*** Begin section ***
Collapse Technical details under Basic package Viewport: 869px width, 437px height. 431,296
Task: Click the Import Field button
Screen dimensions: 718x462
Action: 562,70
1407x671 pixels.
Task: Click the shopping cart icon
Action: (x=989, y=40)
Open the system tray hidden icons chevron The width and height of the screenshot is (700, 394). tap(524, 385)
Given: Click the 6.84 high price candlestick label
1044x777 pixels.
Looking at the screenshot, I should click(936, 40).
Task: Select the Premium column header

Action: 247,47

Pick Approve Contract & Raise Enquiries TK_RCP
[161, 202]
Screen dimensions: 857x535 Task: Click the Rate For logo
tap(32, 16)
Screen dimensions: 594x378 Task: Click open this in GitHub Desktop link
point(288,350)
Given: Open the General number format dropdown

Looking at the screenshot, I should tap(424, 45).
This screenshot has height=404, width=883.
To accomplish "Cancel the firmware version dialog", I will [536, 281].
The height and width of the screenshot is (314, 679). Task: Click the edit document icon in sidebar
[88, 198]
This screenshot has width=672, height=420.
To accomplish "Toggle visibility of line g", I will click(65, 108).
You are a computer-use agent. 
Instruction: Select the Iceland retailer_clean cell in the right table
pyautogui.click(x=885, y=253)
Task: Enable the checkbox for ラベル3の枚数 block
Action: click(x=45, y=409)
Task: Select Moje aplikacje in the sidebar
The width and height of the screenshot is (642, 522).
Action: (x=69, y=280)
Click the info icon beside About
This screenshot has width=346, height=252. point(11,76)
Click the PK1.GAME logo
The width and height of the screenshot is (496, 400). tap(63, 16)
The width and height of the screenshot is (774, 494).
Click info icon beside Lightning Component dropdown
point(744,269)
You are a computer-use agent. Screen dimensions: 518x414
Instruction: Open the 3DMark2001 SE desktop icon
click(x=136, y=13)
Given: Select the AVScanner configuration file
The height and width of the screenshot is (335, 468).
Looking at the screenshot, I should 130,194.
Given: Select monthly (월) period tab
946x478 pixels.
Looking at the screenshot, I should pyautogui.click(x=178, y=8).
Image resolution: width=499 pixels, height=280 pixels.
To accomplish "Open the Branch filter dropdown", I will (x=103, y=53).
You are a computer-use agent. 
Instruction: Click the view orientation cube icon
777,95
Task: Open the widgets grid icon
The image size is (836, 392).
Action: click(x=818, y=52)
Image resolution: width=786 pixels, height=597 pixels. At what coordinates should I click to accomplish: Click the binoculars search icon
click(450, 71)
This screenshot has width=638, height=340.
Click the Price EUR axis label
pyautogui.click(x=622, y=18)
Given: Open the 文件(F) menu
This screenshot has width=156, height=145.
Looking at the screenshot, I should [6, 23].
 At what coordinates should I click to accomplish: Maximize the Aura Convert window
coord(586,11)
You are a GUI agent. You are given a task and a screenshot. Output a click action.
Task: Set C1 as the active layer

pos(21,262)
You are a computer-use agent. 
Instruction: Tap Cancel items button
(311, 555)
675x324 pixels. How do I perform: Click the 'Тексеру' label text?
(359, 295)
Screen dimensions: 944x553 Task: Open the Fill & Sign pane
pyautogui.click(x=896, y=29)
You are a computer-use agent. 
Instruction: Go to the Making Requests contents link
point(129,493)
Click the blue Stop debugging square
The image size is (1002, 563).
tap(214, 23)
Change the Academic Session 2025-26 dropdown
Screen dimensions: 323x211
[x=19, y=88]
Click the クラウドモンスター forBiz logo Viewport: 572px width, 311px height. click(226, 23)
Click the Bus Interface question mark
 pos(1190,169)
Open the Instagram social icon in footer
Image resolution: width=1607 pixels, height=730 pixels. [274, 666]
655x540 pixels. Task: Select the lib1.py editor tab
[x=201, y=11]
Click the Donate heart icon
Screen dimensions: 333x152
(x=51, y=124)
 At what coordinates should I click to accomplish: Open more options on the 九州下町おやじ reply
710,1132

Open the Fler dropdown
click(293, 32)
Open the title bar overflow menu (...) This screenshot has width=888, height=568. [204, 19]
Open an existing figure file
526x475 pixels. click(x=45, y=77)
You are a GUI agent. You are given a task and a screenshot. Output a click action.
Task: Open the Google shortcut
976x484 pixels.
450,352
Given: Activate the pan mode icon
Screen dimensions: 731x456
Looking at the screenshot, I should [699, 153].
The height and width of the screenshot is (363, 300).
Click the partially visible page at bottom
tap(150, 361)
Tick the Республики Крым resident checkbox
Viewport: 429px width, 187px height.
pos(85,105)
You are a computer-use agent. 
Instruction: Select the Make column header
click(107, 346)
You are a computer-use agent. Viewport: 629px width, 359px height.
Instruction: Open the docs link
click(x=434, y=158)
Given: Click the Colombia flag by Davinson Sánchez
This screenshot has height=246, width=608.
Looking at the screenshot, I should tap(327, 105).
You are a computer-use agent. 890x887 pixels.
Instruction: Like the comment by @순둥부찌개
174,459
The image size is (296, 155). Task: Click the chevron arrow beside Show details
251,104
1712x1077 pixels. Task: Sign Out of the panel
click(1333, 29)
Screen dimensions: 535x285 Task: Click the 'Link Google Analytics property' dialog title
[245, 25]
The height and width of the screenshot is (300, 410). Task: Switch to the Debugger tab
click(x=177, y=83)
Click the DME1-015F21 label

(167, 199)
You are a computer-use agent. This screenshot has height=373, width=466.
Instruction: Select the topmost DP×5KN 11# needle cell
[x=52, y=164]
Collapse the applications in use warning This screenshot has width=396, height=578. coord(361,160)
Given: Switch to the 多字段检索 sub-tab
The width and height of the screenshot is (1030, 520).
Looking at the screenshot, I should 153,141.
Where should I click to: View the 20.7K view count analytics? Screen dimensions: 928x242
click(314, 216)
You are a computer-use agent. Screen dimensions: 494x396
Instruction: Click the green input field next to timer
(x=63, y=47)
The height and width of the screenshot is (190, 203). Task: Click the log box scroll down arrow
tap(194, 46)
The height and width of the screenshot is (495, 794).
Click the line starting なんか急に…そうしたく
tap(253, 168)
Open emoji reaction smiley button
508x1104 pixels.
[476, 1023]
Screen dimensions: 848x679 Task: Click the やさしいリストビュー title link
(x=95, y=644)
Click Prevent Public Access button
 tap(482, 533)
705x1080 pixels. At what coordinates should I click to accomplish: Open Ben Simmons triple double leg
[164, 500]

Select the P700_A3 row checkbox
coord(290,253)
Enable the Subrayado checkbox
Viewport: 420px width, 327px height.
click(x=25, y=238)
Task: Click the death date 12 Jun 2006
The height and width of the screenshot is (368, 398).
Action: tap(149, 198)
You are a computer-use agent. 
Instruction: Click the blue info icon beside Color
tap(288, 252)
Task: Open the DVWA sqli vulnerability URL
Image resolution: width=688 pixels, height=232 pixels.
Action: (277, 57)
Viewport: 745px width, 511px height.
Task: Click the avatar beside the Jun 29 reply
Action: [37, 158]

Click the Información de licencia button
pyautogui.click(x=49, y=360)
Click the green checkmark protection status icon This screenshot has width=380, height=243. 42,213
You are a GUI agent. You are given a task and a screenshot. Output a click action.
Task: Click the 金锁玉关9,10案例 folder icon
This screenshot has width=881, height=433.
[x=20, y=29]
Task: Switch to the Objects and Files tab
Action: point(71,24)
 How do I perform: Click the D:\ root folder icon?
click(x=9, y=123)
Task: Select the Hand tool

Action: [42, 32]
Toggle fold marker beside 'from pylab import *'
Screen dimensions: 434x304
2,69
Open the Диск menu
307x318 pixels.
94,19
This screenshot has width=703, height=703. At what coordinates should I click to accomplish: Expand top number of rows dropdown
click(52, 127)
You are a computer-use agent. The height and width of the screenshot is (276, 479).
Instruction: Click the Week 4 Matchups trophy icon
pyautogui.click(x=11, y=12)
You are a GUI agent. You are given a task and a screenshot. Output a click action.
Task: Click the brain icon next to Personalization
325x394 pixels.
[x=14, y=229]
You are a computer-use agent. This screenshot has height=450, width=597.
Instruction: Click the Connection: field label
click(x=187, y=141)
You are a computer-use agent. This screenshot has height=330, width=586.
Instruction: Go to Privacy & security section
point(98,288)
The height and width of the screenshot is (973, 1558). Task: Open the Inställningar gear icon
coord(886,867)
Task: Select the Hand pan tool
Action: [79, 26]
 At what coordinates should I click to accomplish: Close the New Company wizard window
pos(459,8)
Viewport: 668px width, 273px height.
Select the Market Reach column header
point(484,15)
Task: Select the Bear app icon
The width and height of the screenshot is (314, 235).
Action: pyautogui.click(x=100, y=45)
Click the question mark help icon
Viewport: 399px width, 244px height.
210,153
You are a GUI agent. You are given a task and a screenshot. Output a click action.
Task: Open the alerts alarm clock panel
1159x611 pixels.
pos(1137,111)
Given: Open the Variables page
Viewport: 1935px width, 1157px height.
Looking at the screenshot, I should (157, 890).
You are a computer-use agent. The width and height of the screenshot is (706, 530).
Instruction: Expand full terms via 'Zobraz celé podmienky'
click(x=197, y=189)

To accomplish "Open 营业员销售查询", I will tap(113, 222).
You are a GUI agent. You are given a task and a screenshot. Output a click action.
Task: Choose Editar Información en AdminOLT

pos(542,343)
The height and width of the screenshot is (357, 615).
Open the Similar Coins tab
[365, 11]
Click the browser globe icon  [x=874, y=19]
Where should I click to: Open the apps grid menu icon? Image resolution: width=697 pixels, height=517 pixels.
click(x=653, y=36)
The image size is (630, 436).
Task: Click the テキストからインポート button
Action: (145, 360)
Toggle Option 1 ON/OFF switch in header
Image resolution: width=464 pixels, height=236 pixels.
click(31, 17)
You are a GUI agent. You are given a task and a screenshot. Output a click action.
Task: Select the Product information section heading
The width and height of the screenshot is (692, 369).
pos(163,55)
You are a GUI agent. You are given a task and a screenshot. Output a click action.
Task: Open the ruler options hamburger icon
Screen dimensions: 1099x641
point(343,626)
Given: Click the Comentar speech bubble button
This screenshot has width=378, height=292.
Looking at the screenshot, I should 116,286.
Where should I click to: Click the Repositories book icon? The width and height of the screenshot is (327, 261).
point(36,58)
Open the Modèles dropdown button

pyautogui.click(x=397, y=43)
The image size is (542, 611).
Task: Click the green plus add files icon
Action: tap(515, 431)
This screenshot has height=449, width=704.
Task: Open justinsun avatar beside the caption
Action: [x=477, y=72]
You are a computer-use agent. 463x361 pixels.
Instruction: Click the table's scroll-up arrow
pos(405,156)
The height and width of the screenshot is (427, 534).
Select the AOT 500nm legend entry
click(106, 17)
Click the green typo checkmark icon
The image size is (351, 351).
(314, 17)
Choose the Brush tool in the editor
*** End section ***
> WORK REQUEST:
Show, from the material above, each line that includes the string "will".

> SOLUTION TO THIS TASK:
To accomplish "Cancel the firmware version dialog", I will [536, 281].
To accomplish "Toggle visibility of line g", I will click(65, 108).
To accomplish "Open the Branch filter dropdown", I will (x=103, y=53).
To accomplish "Open 营业员销售查询", I will tap(113, 222).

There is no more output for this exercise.